## The exercise
Answer these from the evobench project description:
(a) What three metaheuristics does the library include as native baseline implementations?
(b) What non-parametric significance test does it offer?
(c) In what format does the experiment engine save results?

## Selected passage

########

Skip to main content

A comprehensive benchmarking suite for evolutionary algorithms and metaheuristics with built-in statistical analysis and visualization

Project description

evolutionary-benchmarking

Python Version License: GLP-3 PyPI version Documentation Build Status


Overview

evobench is a lightweight, standards-based library for benchmarking evolutionary algorithms and metaheuristics. It addresses the critical gap in scientific rigor when validating custom algorithm implementations by providing:

  • Native baseline implementations of industry-standard metaheuristics (EDA, PSO, ABC)
  • Automated experiment orchestration over classical continuous optimization benchmarks
  • Rigorous statistical analysis tools for hypothesis testing and convergence evaluation
  • Reproducibility guarantees through standardized experimental protocols

Whether you're developing a novel evolutionary strategy or comparing existing methods, evobench ensures your experimental results are scientifically sound, statistically valid, and directly comparable across different implementations.

Why evobench?

The scientific literature on evolutionary computation suffers from inconsistencies in experimental methodology:

  • Different research groups use different benchmark functions with varying dimensionalities
  • Hyperparameter configurations are often incompletely specified
  • Statistical significance is rarely established through rigorous testing
  • Convergence behavior is rarely analyzed beyond point estimates

evobench eliminates these issues by enforcing standardized experimental protocols, enabling the global research community to perform fair algorithmic comparisons.


Key Features

Standardized Benchmarking

  • Classical continuous optimization functions (Ackley, Rosenbrock, Sphere, Schwefel 1.2, Trid)
  • Configurable problem dimensions and search space bounds
  • Deterministic initialization and reproducible random number generation

Native Algorithm Baseline

  • Estimation of Distribution Algorithm (EDA): probabilistic model-based search
  • Particle Swarm Optimization (PSO): velocity-based population dynamics
  • Artificial Bee Colony (ABC): swarm intelligence with three behavioral phases
  • All implementations fully vectorized with NumPy for computational efficiency

Experiment Engine

  • Single configuration dictionary for complex multi-algorithm, multi-benchmark studies
  • Automatic execution of independent runs with timing and convergence tracking
  • JSON-based result persistence for post-hoc analysis
  • System metadata capture for reproducibility

Statistical Analysis

  • Fitness vector extraction and organization for arbitrary algorithm combinations
  • Parametric (ANOVA) and non-parametric (Kruskal-Wallis) significance testing
  • Colored ANSI reporting with dynamic α support for customized significance levels
  • Convergence curve visualization and statistical reporting
  • Effect size computation (Cohen's d) for practical significance assessment

Installation

From PyPI (Recommended)

########

## Material supplied
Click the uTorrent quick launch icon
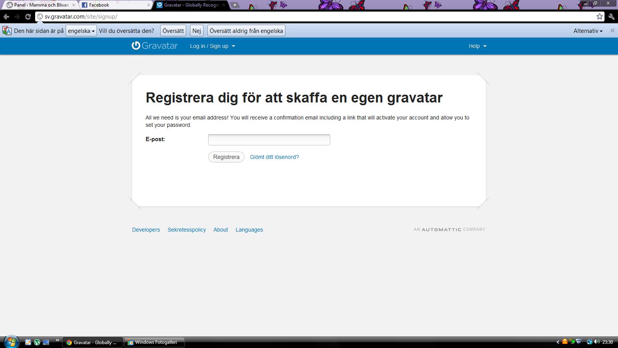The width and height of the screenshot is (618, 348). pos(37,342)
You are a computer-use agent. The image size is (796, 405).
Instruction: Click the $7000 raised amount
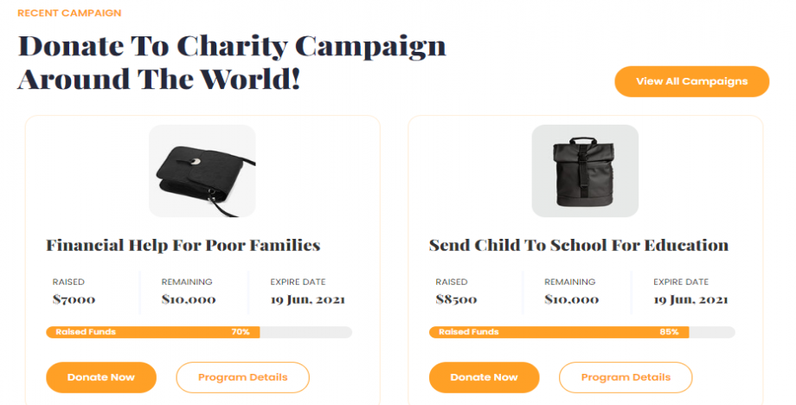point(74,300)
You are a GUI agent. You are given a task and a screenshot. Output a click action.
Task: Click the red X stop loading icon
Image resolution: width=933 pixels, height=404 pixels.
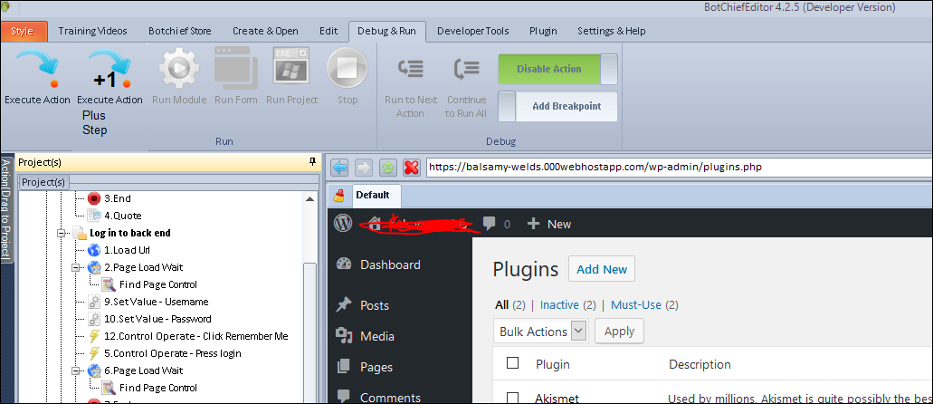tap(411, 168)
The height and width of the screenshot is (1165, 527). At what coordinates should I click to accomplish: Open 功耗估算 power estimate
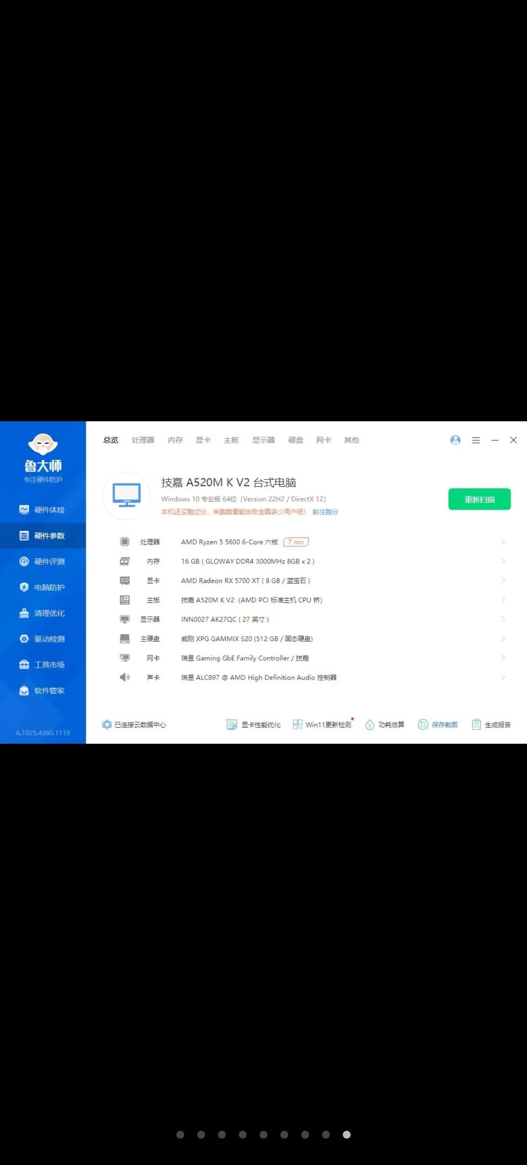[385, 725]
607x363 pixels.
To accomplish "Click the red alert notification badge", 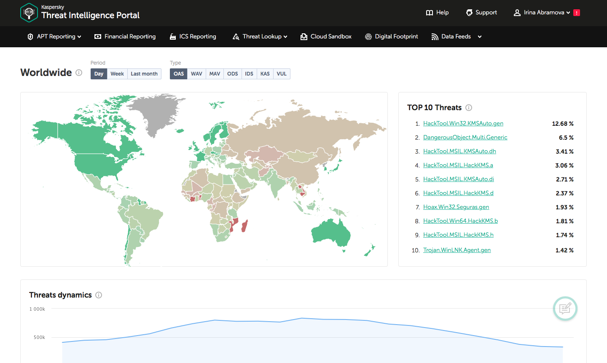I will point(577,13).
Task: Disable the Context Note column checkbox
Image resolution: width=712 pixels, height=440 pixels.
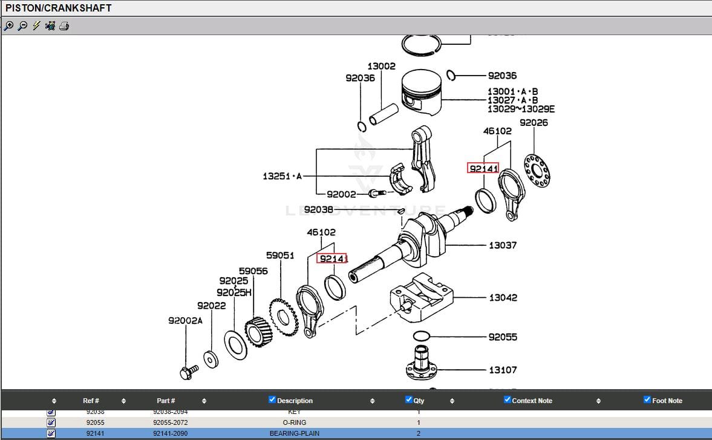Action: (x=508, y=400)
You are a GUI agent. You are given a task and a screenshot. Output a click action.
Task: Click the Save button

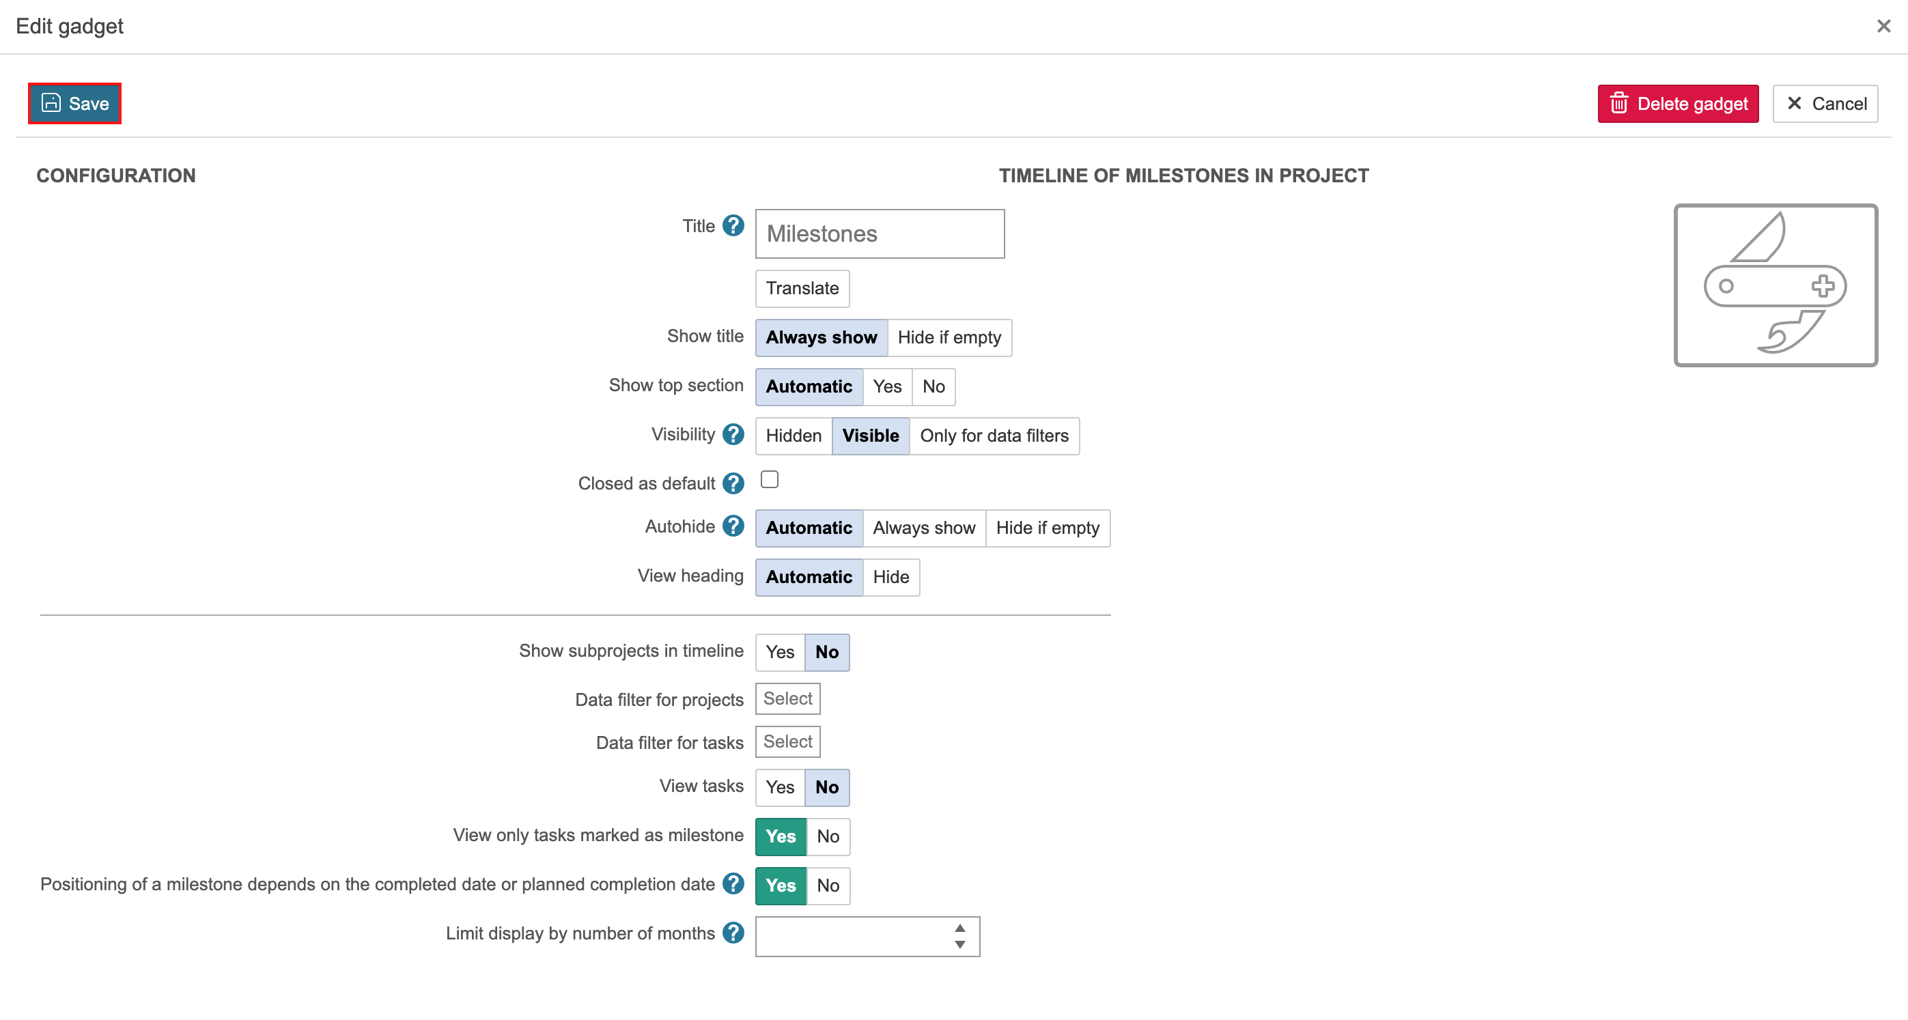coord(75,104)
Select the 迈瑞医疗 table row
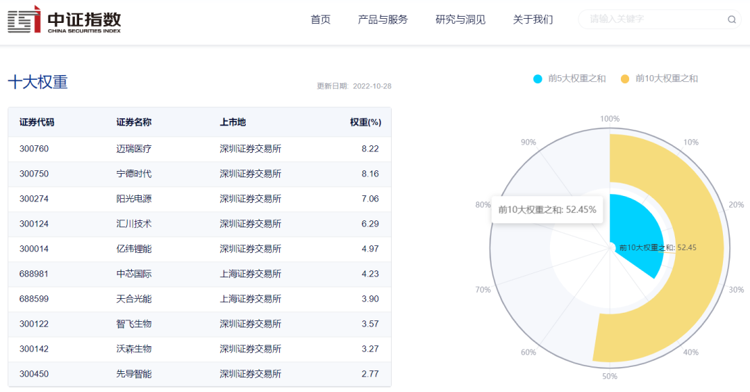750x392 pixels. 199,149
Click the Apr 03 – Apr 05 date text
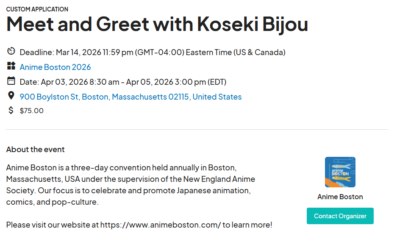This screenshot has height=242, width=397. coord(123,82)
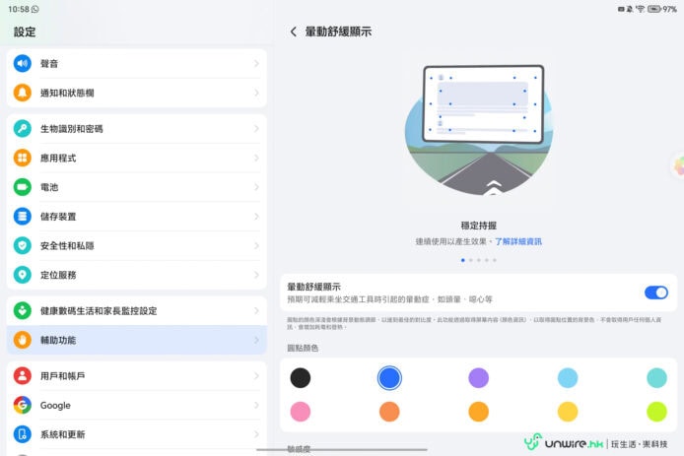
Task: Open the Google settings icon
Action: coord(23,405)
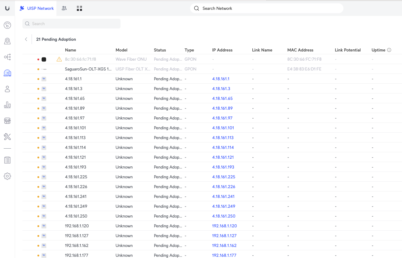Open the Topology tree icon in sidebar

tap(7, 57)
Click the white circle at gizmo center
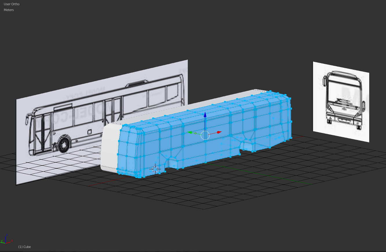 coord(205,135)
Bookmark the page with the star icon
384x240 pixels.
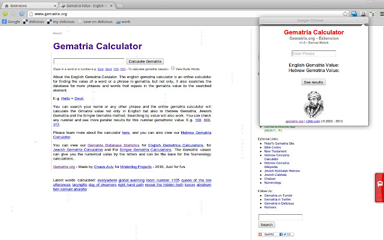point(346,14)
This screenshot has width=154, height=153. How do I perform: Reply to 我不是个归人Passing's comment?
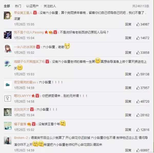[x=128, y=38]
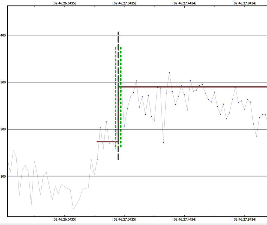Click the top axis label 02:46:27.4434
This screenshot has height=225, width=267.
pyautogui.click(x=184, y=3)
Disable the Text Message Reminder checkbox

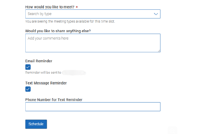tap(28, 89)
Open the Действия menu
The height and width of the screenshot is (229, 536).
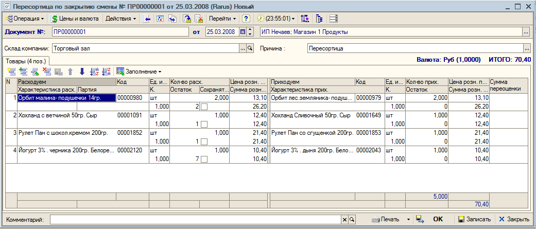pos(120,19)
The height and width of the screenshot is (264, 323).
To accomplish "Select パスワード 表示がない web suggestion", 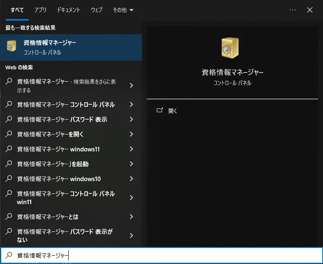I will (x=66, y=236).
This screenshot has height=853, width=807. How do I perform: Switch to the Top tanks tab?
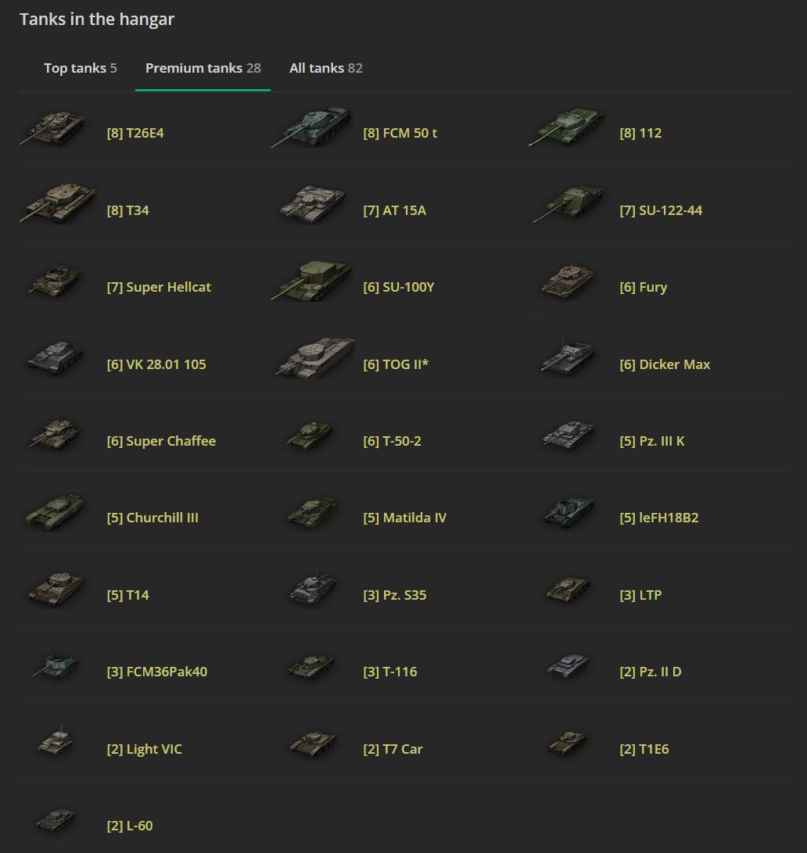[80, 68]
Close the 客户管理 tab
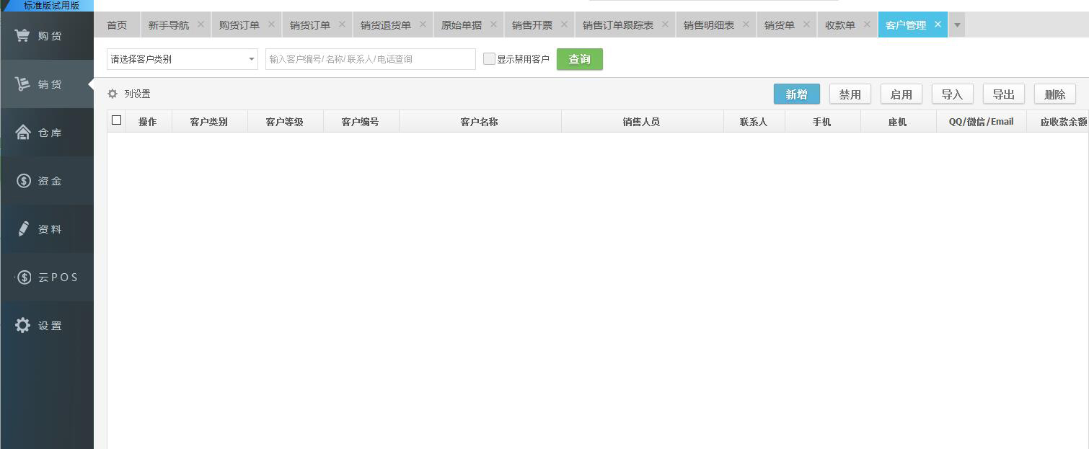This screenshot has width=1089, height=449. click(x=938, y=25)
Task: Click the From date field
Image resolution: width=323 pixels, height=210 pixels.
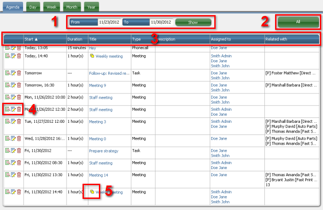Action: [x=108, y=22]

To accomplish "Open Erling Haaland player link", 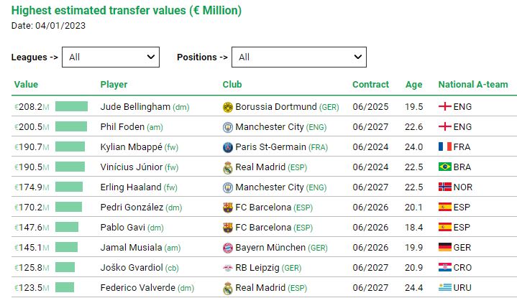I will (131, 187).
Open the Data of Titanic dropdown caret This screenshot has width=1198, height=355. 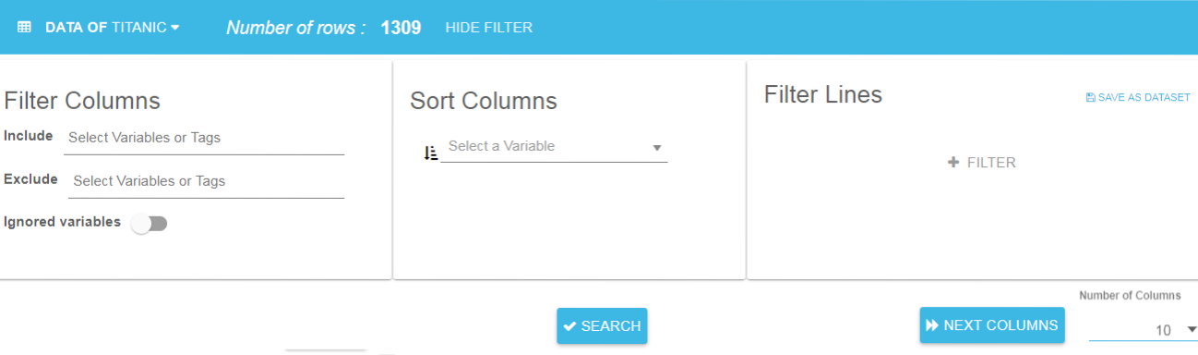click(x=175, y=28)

########

## Reply
(a) Estimation of Distribution Algorithm (EDA), Particle Swarm Optimization (PSO), and Artificial Bee Colony (ABC).
(b) Kruskal-Wallis.
(c) JSON.